Buncombe County Register of Deeds [official website] Drew Reisinger, in Asheville, North Carolina, announced [press release] Monday he will begin accepting marriage license applications from same-sex couples and requested review of the decision from North Carolina's Attorney General [official website]. Attorney General Roy Cooper [official profile] has stated that he supports same-sex marriage [AP report] but has also stated that his personal views will not prevent him from defending North Carolina's ban in court. A 2012 amendment [text] to North Carolina's Constitution currently bans same-sex marriage [JURIST report]. Reisinger said, "I have concerns about whether we are violating people's civil rights based on this summer's Supreme Court decision." He will accept the licenses, but he will withhold his signature until the laws are clarified. Same-sex couples first appeared on Tuesday to receive marriage licenses.

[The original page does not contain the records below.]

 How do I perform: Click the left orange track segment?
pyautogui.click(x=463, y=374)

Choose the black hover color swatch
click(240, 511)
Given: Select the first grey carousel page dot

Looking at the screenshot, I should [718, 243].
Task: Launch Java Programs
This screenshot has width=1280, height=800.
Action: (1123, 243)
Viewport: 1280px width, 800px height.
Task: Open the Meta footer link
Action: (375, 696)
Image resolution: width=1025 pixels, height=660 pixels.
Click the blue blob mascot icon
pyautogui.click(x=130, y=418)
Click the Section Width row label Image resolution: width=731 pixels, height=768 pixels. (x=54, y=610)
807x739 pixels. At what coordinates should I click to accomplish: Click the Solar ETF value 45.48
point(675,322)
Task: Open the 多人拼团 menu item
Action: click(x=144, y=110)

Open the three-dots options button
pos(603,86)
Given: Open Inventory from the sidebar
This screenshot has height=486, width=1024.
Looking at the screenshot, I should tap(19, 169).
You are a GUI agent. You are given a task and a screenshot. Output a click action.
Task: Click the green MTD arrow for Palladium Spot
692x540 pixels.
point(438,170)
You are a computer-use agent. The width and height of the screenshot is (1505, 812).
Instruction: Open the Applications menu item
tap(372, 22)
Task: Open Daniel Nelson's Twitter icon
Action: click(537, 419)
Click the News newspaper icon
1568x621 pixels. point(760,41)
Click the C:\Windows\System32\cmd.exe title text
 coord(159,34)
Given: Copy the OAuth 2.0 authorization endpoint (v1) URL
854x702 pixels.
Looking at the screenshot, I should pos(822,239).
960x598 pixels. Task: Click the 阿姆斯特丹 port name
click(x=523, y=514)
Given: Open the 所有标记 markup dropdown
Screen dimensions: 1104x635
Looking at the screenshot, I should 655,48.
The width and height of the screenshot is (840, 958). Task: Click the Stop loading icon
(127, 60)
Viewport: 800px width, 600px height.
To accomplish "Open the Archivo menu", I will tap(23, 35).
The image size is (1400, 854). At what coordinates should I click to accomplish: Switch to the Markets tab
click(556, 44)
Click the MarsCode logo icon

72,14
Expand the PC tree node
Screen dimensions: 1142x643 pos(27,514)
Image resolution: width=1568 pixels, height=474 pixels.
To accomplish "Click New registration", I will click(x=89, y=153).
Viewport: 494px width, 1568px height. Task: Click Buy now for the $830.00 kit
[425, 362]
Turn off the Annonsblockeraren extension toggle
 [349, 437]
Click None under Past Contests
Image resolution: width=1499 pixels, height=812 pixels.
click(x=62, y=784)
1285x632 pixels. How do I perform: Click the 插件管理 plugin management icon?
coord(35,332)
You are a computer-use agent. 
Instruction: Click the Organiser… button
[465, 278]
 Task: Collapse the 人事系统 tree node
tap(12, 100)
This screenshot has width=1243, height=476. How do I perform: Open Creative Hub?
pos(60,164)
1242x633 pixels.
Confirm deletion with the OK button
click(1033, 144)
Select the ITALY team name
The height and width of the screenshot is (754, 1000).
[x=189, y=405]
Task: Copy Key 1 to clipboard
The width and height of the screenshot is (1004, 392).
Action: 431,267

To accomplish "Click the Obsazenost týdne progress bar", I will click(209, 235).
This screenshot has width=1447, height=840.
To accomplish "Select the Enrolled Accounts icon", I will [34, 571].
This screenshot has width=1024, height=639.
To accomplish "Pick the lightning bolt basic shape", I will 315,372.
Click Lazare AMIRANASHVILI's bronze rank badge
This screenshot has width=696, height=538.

The heated debate regarding same-sex marriage [JURIST backgrounder] is one of the most polarizing [JURIST op-ed] issues currently facing the US legal community. The Supreme Court of New Jersey [official website] last week agreed to hear [JURIST report] an appeal [JURIST report] by New Jersey Governor Chris Christie [official website] challenging a lower court ruling that same-sex couples must be allowed to marry [JURIST report]. Last month Michigan's Treasury Department ruled [JURIST report] that same-sex spouses must file separate tax returns. Also last month a judge for the US District Court for the Southern District of Ohio expanded a lawsuit [JURIST report] seeking the recognition of same-sex spouses on death certificates. Judge Timothy Black ruled in July and September [JURIST reports] that the surviving same-sex spouses of two decedents should be listed as spouses on death certificates, because their marriages were valid under the laws of the states where they were performed. Also in September, a Kentucky judge ruled that the same-sex spouse of a woman charged with murder must testify against her at the trial because same-sex partners are not protected by the spousal privilege [JURIST report] under Kentucky state law.